Bisnis.com, JAKARTA — Pasar saham Indonesia mencatatkan foreign capital outflow atau larinya dana asing dengan deras di sepanjang kuartal I/2025. Bagaimana kemudian prospek aliran dana asing ke depan?
Berdasarkan data Bursa Efek Indonesia (BEI), tercatat nilai beli bersih atau net buy asing di pasar saham Indonesia sebesar Rp623,65 miliar pada perdagangan hari ini, Kamis (27/3/2025). Meskipun, sepanjang tahun berjalan (year to date/ytd) atau sejak perdagangan perdana 2025, dana asing keluar deras dari pasar saham Indonesia dengan catatan nilai jual bersih atau net sell asing sebesar Rp29,92 triliun.
Terdapat sejumlah saham yang banyak dilego oleh asing, terutama bank jumbo atau kelompok bank dengan modal inti (KBMI) IV. Saham PT Bank Central Asia Tbk. (BBCA) misalnya mencatatkan net sell asing sebesar Rp10,4 triliun sejak perdagangan perdana 2025 hingga 26 Maret 2025.
Kemudian, saham PT Bank Mandiri Tbk. (BMRI) mencatatkan net sell asing sebesar Rp6,19 triliun sejak perdagangan perdana 2025 hingga 26 Maret 2025.
Saham PT Bank Rakyat Indonesia Tbk. (BBRI) mencatatkan net sell asing sebesar Rp3,1 triliun dan PT Bank Negara Indonesia Tbk. (BBNI) mencatatkan net sell asing sebesar Rp2,35 triliun sejak perdagangan perdana 2025 hingga 26 Maret 2025.
Selain bank jumbo, saham lainnya yang banyak dijual asing pada kuartal I/2025 adalah PT GoTo Gojek Tokopedia Tbk. (GOTO) dengan catatan net sell asing sebesar Rp1,37 triliun.
Seiring dengan aliran dana asing, kinerja indeks harga saham gabungan (IHSG) pun jeblok pada awal 2025. IHSG melemah 8,04% ytd ke level 6.510,62 pada perdagangan Kamis (27/3/2025).

Entri data terkumpul
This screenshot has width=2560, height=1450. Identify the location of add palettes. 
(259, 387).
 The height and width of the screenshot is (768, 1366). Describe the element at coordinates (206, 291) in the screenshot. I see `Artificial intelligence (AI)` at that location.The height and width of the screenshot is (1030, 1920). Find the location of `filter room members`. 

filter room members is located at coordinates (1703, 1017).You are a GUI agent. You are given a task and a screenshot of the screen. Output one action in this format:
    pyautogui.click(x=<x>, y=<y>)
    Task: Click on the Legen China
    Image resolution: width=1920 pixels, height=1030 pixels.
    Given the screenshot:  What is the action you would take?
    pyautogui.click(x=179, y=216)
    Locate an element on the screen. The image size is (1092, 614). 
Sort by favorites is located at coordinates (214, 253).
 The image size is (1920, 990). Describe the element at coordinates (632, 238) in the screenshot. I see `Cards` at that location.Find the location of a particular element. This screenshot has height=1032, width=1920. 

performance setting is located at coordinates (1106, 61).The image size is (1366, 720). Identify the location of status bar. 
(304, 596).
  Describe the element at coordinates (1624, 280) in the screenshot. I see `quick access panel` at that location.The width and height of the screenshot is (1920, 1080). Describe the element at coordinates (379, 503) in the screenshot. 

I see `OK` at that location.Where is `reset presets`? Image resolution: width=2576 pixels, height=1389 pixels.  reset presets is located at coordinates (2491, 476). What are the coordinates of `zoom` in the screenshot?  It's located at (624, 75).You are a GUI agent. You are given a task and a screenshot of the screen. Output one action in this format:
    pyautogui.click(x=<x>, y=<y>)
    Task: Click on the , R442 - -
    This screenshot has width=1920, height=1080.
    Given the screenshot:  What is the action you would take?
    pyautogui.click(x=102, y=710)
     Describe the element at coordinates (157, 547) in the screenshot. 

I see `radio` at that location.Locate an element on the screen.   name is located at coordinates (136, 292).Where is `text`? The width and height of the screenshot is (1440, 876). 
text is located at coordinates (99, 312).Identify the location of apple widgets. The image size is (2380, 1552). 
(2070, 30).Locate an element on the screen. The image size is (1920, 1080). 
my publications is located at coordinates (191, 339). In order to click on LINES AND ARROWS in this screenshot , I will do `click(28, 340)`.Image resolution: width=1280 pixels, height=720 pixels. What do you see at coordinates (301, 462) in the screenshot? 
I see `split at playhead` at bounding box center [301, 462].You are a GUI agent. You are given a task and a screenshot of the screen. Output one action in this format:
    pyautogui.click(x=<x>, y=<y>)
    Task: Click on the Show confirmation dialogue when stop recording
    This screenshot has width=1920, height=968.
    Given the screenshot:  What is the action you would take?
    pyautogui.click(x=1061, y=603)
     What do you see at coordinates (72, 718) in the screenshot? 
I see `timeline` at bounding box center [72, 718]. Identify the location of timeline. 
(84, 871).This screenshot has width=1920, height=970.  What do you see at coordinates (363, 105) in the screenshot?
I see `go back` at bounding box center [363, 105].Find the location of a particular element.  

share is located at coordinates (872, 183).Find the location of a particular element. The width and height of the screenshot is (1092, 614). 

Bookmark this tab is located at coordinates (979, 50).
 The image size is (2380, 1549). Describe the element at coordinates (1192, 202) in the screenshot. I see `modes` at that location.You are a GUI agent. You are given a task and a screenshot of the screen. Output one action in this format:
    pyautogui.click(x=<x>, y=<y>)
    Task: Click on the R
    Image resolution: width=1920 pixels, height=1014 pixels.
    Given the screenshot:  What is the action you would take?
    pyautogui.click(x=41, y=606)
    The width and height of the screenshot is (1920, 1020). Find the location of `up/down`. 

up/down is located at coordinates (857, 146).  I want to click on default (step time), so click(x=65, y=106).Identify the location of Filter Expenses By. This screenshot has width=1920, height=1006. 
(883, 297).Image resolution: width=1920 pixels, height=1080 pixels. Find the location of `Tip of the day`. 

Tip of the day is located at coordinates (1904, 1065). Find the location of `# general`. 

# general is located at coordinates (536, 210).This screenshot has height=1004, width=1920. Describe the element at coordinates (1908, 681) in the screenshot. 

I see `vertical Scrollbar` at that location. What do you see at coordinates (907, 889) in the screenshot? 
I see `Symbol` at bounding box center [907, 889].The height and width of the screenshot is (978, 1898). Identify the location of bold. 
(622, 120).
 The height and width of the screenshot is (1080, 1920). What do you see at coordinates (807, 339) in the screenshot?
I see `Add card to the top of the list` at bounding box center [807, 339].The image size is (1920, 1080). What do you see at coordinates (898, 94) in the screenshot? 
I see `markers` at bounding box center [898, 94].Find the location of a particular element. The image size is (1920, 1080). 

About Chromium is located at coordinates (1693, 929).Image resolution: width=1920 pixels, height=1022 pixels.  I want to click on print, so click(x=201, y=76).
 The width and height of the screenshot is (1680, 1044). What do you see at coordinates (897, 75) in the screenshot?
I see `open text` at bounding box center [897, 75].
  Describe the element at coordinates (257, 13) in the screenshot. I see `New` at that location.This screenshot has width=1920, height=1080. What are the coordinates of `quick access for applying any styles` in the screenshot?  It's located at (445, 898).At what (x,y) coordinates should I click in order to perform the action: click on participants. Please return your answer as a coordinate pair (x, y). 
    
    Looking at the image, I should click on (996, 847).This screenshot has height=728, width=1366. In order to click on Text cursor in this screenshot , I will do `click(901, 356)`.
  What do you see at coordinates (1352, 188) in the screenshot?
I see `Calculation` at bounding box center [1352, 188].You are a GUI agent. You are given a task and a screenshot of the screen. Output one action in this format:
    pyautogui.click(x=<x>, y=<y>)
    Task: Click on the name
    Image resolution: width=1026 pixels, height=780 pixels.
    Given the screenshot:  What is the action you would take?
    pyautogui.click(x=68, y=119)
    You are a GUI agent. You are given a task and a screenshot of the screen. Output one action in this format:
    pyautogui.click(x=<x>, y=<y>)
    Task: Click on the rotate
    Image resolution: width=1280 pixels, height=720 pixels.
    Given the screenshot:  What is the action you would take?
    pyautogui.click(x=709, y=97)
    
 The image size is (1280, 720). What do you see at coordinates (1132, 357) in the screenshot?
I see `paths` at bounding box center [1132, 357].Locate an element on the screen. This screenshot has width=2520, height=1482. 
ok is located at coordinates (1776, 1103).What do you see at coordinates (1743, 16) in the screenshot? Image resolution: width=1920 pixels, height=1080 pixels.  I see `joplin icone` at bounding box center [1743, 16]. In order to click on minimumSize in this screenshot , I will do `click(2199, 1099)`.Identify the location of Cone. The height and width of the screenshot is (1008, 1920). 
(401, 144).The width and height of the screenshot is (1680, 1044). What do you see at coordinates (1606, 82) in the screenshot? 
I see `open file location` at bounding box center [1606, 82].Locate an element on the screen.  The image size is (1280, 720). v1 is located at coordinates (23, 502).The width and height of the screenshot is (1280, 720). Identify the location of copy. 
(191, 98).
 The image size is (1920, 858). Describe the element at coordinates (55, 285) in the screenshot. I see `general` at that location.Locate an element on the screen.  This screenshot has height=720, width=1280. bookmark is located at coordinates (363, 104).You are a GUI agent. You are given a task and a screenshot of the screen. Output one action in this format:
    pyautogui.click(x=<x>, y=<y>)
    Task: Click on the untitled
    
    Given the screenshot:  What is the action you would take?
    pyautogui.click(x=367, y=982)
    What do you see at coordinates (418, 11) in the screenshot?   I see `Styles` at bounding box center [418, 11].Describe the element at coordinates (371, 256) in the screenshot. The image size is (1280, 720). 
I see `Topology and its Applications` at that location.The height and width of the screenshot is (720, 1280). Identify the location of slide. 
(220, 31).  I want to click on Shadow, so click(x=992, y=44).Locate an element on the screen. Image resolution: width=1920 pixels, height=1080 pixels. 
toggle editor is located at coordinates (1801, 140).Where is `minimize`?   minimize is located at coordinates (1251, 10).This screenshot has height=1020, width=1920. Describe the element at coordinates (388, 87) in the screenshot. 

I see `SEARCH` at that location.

TUGAS YANG DIKERJAKAN
Salin tanpa mengubah apa pun bagian dari artikel tentang larinya dana asing dari pasar saham Indonesia. Mulailah pada kata-kata yang memuat "Kemudian, saham PT" dan berhentilah setelah "perdagangan Kamis (27/3/2025).".

HASIL LATIHAN
Kemudian, saham PT Bank Mandiri Tbk. (BMRI) mencatatkan net sell asing sebesar Rp6,19 triliun sejak perdagangan perdana 2025 hingga 26 Maret 2025.
Saham PT Bank Rakyat Indonesia Tbk. (BBRI) mencatatkan net sell asing sebesar Rp3,1 triliun dan PT Bank Negara Indonesia Tbk. (BBNI) mencatatkan net sell asing sebesar Rp2,35 triliun sejak perdagangan perdana 2025 hingga 26 Maret 2025.
Selain bank jumbo, saham lainnya yang banyak dijual asing pada kuartal I/2025 adalah PT GoTo Gojek Tokopedia Tbk. (GOTO) dengan catatan net sell asing sebesar Rp1,37 triliun.
Seiring dengan aliran dana asing, kinerja indeks harga saham gabungan (IHSG) pun jeblok pada awal 2025. IHSG melemah 8,04% ytd ke level 6.510,62 pada perdagangan Kamis (27/3/2025).